Offensive Line stats represent the entire unit, rather than any individual player. I believe that it is just too subjective of a stat to place statistical blame on individuals without knowing their assignments.
Steelers Defensive Overview
DC: Keith Butler
Blitz %: 20.1% (27th)
3rd Down Conversion Rate: 37.1% (9th)
Red Zone TD Conversion Rate: 47.6% (5th)
Explosive Pass / Run Rate: 8% (11th) / 13% (27th)
Score %: 38.2% (15th)
Turnover %: 7.9% (27th)
Steelers Defensive Scouting Report
Do you see that blitz rate? We are talking about the Steelers, right? Blitzburgh, no more. In 2020, the Steelers were one of the most aggressive teams in the NFL when it came to blitzing. They brought five-plus rushers on 44.1% of all defensive snaps. So far in 2021, they have cut that rate in half.

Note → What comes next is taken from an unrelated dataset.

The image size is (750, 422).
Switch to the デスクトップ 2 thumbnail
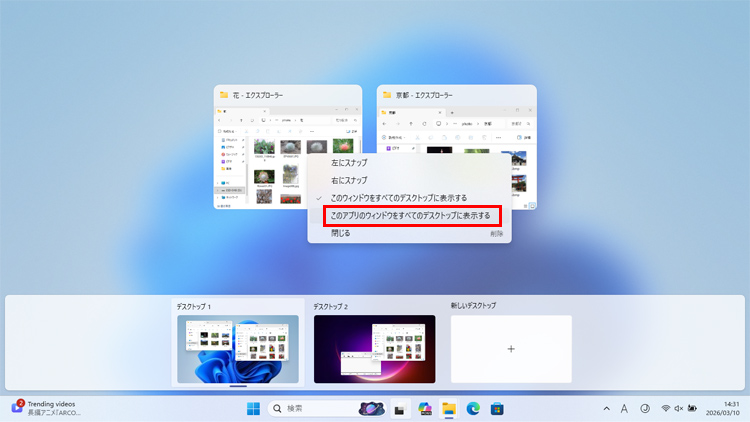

Through the first half of the season, the Steelers’ defense has shown little resemblance to the philosophy they’ve deployed for the majority of the past three decades. In order to be less predictable, the Steelers’ defense has pulled back on their blitz-heavy tendencies. Although, they still have the blitz packages in their back pocket, as shown in their game against Seattle. Basically, they take it on a week-by-week basis, and one would expect them to come after a rookie QB with a porous offensive line.
The Steelers’ defensive line has missed the presence of Tyson Alualu, who is on IR. Due to multiple interior defenders being placed on IR, the Steelers do not boast the same depth they are typically used to having here. Regardless, Cameron Heyward and TJ Watt remain as two of the top defensive players in the NFL. This defense’s strength is still in their front seven. But the limited availability of depth up front impacts their ability to stop the run the way they did in previous years.

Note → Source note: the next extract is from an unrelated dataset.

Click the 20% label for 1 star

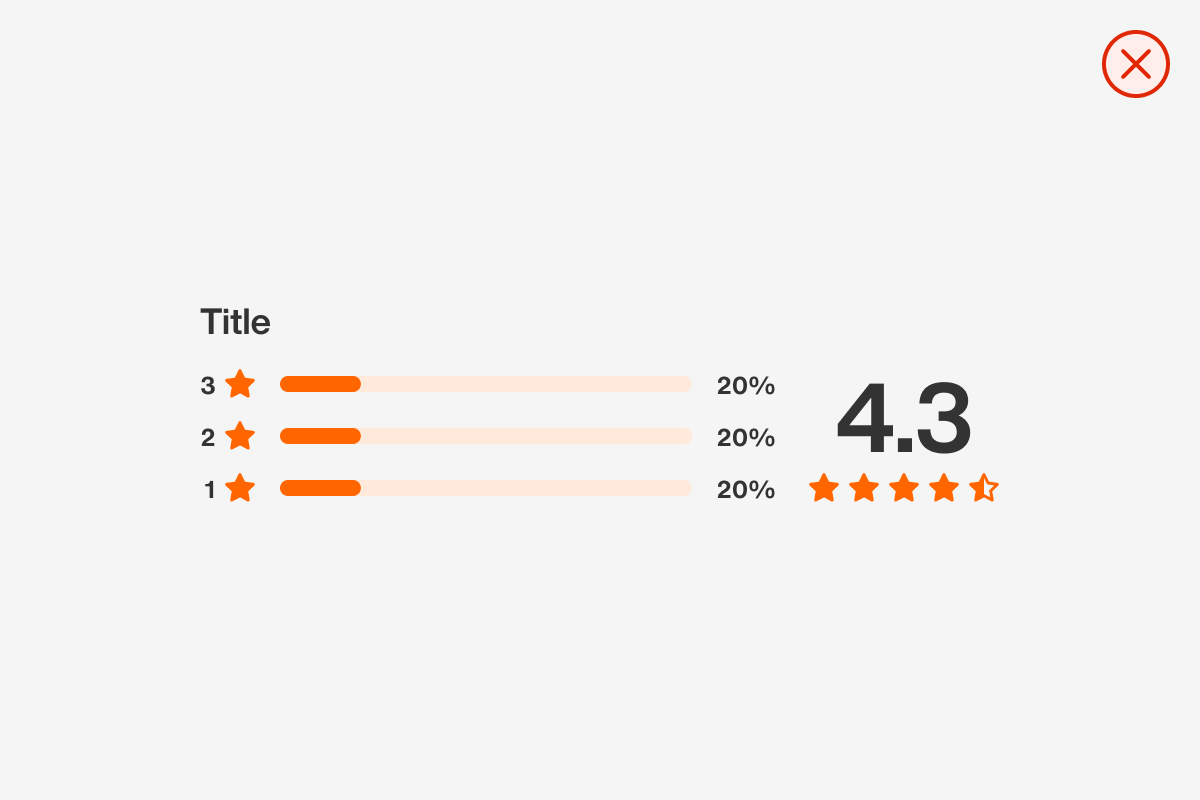pyautogui.click(x=745, y=490)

Devin Bush, despite having a down year statistically, is still a playmaker at the LB position. Flanking him is Joe Schobert, who has had no problem fitting in as a thumper in the Steelers defensive front.
On the back end, Joe Haden remains a reliable man coverage CB. Aside from him, the Steelers have question marks at the other CB spot as well as in the nickel. Both Cameron Sutton and Tre Norwood have been vulnerable this year. Behind them at the safety position, Minkah Fitzpatrick is an absolute ballhawk who is dangerous when on the field. The QB needs to find Fitzpatrick before every snap and be aware of where he is going.
The “Pos. Rank” uses multiple position-specific stats to generate a relative ranking for each player at their position. The percentile is simply a representation of their rank. For example, Cameron Heyward ranks second among 81 qualifying iDL players. This results in a percentile of 98% (MATH = 1 – (2/81)). In the right-most column, you can see the stats used to generate the ranking.
Bears vs. Steelers Injury Report
Bears vs. Steelers is most likely going to be ugly for everyone involved. The Bears’ offensive scheme is broken. The Steelers’ offense is broken. Both defenses are talented but have some large holes at key spots.
There is an upside for the Bears with Justin Fields having the opportunity to stack good games on top of each other. Despite Pittsburgh’s history of winning as a home favorite, I am taking the young QB this week.
Ultimately, this seems like a very winnable game for the Bears if they can keep Fields upright, assuming that at least Eddie Jackson will be back on the grass. If Jackson is not out there, I think the Steelers might pick apart the Bears’ defense since they seemed to have a hard time disguising their intentions without him. I am hoping to see Fields build off last week’s strong showing. I would expect the Steelers to spy Fields often due to how many yards he picked up on the ground last week. However, the Bears should be able to use that to open the passing game more.